_Try it_.
From the entries below, report how many lines contain the string "computer". Give only that number.

━━━━━ Data supplied ━━━━━

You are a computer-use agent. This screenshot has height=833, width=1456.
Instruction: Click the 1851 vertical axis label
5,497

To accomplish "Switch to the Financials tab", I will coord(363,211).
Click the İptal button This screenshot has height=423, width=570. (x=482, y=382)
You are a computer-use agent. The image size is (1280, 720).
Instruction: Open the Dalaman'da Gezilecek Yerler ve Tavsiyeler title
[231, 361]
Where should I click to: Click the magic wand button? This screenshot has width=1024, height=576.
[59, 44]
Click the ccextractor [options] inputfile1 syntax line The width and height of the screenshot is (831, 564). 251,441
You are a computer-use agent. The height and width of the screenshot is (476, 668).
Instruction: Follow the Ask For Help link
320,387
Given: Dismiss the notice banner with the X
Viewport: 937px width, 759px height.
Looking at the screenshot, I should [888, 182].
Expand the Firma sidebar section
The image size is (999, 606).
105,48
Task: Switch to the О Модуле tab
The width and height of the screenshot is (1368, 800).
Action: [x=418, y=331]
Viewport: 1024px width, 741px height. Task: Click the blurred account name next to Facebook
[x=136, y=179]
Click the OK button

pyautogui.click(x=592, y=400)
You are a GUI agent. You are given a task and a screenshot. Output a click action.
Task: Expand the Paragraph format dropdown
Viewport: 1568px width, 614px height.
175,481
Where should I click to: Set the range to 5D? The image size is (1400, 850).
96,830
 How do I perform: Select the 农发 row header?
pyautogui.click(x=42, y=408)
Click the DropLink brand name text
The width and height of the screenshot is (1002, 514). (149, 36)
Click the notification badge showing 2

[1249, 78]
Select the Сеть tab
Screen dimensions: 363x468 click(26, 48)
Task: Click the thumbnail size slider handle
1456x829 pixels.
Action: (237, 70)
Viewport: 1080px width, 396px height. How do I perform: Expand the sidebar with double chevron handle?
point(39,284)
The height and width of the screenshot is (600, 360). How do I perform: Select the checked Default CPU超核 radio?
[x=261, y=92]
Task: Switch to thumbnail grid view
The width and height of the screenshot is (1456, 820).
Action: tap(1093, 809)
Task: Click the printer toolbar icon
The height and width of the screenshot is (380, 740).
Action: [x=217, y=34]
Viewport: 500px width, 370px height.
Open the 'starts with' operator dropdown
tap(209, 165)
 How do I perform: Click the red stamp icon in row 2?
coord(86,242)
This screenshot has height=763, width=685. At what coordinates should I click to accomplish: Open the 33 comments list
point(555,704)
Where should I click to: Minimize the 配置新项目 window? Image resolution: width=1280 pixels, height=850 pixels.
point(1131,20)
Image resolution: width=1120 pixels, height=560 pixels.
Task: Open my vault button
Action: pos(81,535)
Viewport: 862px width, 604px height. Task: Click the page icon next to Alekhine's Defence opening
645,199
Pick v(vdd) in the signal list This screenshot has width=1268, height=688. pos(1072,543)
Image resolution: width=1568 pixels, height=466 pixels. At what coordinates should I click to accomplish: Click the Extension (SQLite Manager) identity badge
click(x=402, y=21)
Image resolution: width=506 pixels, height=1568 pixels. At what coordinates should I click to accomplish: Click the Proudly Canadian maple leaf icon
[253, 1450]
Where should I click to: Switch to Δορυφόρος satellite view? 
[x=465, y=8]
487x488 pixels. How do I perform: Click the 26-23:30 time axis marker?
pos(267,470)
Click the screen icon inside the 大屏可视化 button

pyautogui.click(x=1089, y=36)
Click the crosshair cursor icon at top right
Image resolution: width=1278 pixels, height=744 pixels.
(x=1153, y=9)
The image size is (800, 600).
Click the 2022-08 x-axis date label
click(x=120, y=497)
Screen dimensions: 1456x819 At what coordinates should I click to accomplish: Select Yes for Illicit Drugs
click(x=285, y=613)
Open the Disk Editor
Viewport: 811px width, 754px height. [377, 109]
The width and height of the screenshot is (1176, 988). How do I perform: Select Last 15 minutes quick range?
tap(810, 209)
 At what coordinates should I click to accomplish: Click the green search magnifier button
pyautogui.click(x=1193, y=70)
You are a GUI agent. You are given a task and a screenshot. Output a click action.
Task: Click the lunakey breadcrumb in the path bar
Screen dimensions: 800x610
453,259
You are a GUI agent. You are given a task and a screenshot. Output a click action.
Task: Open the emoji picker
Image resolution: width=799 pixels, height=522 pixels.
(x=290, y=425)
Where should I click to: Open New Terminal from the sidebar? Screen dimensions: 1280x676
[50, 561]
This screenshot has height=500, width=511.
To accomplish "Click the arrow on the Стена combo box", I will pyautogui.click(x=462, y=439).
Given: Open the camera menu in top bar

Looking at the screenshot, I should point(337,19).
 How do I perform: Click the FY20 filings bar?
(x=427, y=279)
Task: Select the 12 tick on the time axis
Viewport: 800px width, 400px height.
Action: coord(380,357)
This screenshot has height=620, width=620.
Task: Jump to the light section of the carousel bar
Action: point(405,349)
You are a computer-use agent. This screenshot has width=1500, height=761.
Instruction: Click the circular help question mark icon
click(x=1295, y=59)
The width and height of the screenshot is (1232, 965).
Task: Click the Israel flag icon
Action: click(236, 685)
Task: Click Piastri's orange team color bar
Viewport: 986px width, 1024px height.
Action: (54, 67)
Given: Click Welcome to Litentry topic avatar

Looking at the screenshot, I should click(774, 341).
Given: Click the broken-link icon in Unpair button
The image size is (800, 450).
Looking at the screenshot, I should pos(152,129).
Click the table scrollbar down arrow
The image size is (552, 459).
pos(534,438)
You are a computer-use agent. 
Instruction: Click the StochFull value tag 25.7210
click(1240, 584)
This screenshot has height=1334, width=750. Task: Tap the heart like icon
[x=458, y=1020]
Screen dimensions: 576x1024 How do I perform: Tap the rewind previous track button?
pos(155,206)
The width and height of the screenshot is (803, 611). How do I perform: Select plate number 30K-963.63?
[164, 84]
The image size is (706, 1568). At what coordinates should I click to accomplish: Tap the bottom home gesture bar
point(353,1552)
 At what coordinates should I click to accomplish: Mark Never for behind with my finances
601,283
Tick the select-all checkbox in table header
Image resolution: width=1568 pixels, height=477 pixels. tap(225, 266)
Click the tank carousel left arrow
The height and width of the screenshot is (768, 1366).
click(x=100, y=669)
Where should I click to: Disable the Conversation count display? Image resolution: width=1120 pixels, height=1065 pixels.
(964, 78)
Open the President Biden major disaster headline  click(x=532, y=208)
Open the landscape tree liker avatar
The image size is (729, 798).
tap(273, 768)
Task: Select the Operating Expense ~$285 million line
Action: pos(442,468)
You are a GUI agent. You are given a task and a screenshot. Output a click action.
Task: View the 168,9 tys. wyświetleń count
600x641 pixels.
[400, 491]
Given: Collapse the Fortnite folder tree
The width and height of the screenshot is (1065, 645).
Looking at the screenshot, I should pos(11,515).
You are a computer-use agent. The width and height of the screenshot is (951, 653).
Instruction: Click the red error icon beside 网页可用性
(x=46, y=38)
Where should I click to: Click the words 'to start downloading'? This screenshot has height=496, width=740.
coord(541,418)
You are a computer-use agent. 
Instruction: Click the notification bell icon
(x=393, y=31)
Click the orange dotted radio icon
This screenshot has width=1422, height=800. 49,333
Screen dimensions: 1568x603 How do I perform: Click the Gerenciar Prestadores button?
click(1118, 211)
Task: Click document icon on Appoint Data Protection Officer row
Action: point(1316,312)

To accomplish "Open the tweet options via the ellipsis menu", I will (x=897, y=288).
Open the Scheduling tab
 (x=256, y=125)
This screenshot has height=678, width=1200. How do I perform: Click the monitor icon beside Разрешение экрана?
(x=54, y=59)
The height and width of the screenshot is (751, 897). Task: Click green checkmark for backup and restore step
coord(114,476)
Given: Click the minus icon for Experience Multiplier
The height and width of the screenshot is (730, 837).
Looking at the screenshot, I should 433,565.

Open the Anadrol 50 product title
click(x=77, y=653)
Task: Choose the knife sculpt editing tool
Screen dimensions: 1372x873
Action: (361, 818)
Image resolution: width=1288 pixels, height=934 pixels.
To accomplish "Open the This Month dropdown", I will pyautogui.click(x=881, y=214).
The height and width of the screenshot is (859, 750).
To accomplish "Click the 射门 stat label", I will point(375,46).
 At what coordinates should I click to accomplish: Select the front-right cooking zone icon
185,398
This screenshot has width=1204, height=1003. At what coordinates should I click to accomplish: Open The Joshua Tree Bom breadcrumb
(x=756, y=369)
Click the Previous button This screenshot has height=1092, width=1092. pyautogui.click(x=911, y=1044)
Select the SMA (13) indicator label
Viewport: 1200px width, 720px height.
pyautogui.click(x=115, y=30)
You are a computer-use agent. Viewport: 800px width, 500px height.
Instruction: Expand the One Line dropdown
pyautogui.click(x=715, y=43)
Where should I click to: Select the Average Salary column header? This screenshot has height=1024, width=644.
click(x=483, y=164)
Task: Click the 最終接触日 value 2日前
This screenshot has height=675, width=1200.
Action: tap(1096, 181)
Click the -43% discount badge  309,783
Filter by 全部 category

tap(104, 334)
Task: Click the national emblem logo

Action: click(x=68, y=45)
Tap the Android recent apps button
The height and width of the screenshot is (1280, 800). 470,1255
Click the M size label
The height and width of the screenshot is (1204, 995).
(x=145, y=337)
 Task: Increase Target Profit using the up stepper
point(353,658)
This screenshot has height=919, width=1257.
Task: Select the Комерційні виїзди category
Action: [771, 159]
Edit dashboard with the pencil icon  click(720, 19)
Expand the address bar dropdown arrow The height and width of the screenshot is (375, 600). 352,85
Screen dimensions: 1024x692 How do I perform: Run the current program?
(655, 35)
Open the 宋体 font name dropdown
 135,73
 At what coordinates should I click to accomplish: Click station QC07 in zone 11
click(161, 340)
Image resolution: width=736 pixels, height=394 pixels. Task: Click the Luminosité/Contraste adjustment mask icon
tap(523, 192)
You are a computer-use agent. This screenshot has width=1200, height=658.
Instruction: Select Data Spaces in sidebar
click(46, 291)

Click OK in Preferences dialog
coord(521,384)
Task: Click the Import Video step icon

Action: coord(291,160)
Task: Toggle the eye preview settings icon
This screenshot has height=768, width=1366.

━━━━━

_Written solution_.
9